# Passage for review

Iran starts 20% uranium enrichment, seizes South Korean ship
DUBAI, United Arab Emirates (AP) — Iran began enriching uranium Monday to levels unseen since its 2015 nuclear deal with world powers and also seized a South Korean-flagged tanker near the crucial Strait of Hormuz, a double-barreled challenge to the West that further raised Mideast tensions.
Both decisions appeared aimed at increasing Tehran’s leverage in the waning days in office for President Donald Trump, whose unilateral withdrawal from the atomic accord in 2018 began a series of escalating incidents.
Increasing enrichment at its underground Fordo facility puts Tehran a technical step away from weapons-grade levels of 90%, while also pressuring President-elect Joe Biden to quickly negotiate. Iran’s seizure of the MT Hankuk Chemi comes as a South Korean diplomat was due to travel to the Islamic Republic to discuss the release of billions of dollars in Iranian assets frozen in Seoul.

# Information supplied
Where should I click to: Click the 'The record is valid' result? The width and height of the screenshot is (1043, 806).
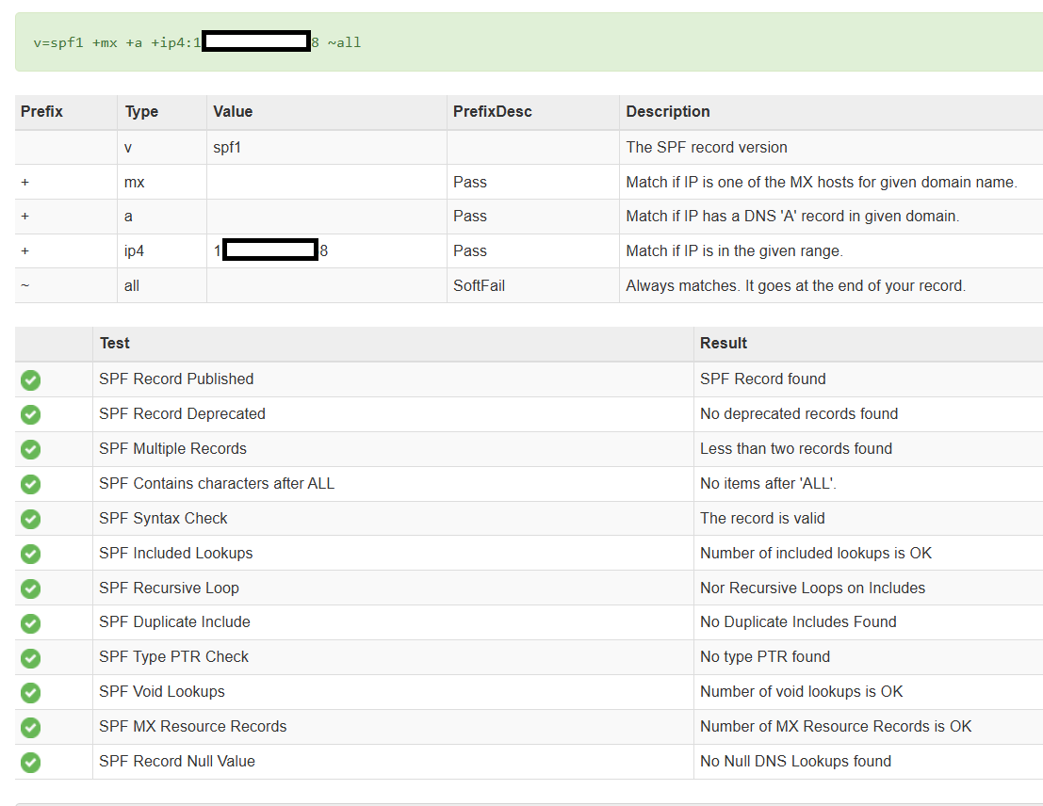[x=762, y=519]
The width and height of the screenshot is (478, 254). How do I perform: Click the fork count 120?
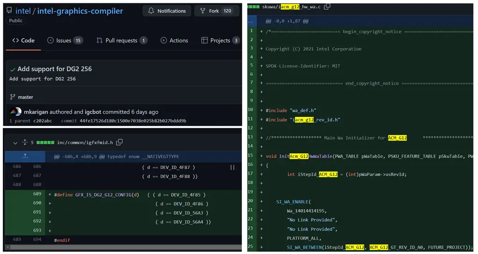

...

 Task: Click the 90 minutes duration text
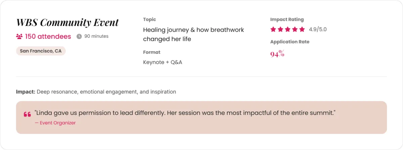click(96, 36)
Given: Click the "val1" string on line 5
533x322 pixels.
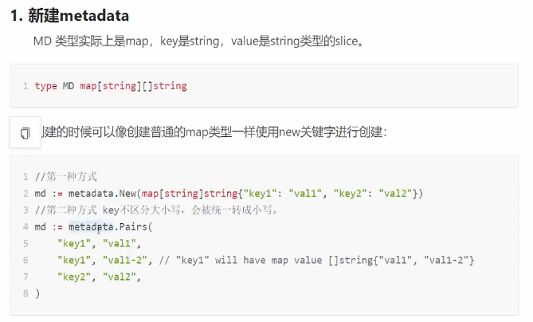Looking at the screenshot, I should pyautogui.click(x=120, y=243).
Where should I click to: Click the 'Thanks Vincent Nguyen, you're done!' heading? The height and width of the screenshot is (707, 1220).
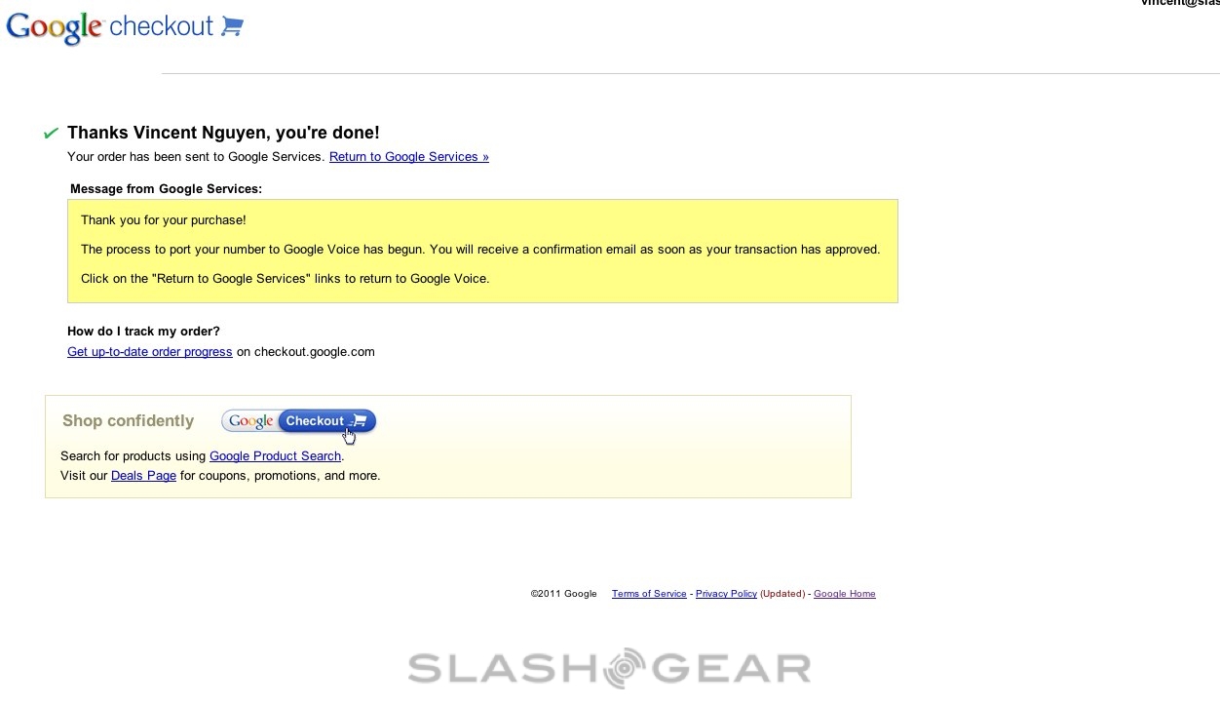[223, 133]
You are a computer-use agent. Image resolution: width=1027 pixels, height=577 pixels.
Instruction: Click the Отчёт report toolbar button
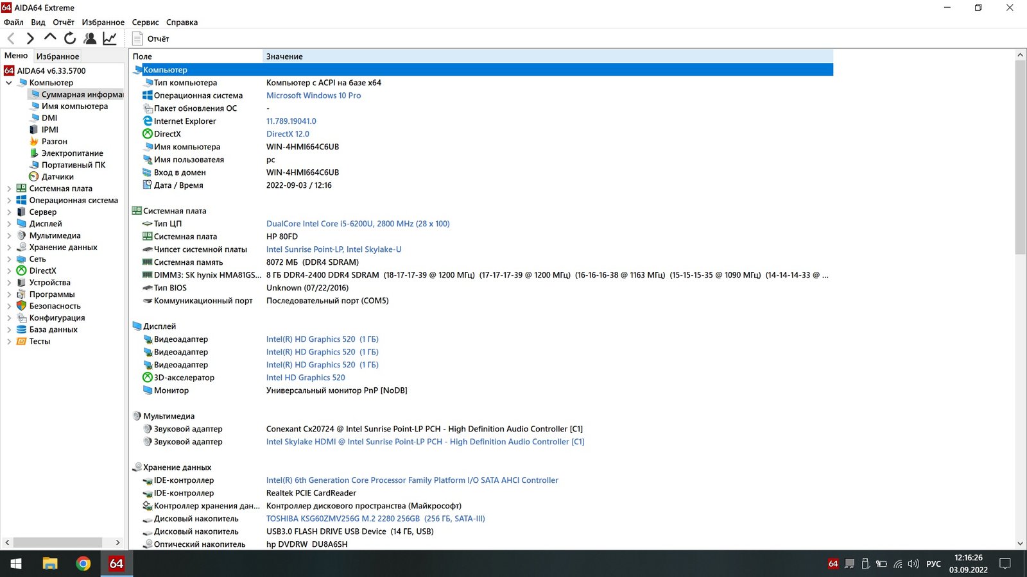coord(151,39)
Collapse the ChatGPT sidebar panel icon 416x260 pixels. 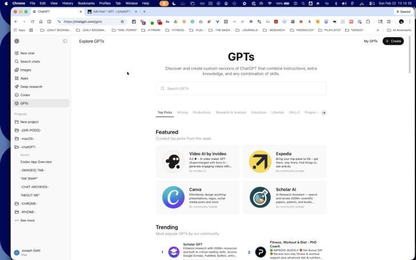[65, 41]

---

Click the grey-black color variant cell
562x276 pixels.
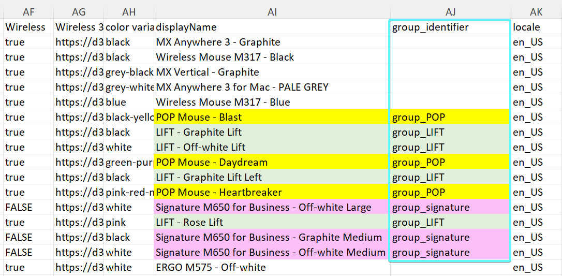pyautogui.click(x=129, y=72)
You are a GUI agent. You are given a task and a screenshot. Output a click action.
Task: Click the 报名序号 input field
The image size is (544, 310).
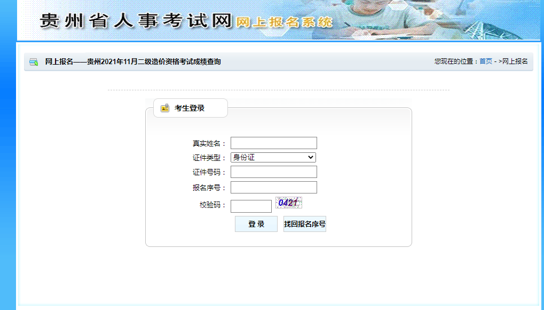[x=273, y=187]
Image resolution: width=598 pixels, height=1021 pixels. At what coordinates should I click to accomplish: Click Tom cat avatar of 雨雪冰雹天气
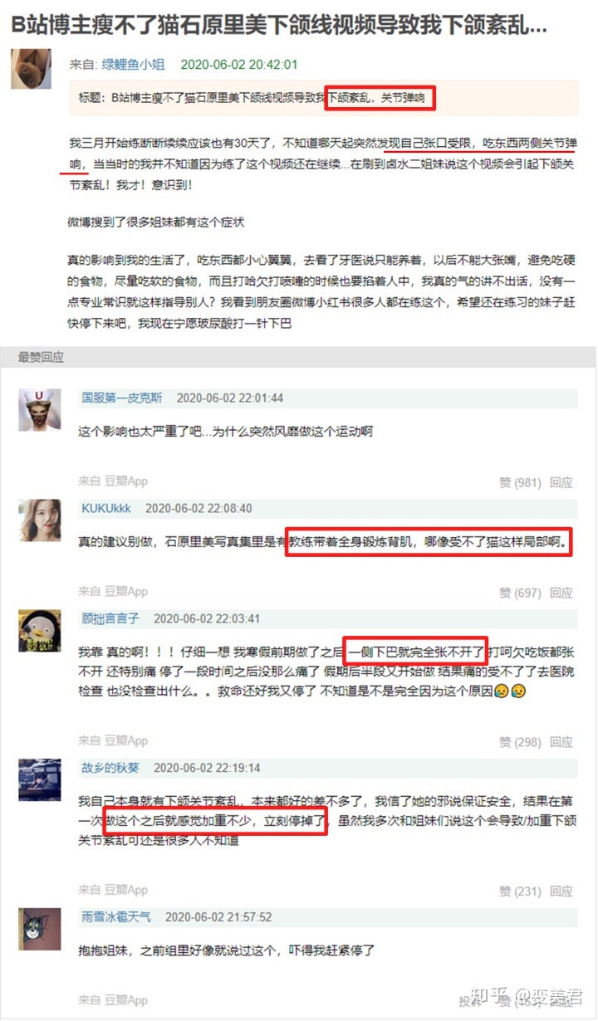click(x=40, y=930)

# Action item A
List every city named in the Iran news report.
# Action item B
Proceed with the Iran news report, starting after its final sentence.

# Final answer A
Dubai, Tehran, Seoul

# Final answer B
Iranian Foreign Minister Mohammad Javad Zarif seemed to acknowledge Tehran’s interest in leveraging the situation in a tweet about its nuclear enrichment.
“Our measures are fully reversible upon FULL compliance by ALL,” he wrote.
At Fordo, Iranian nuclear scientists under the watch of International Atomic Energy Agency inspectors loaded centrifuges with over 130 kilograms (285 pounds) of low-enriched uranium to be spun up to 20%, said Kazem Gharibabadi, Iran’s permanent representative to the U.N. atomic agency.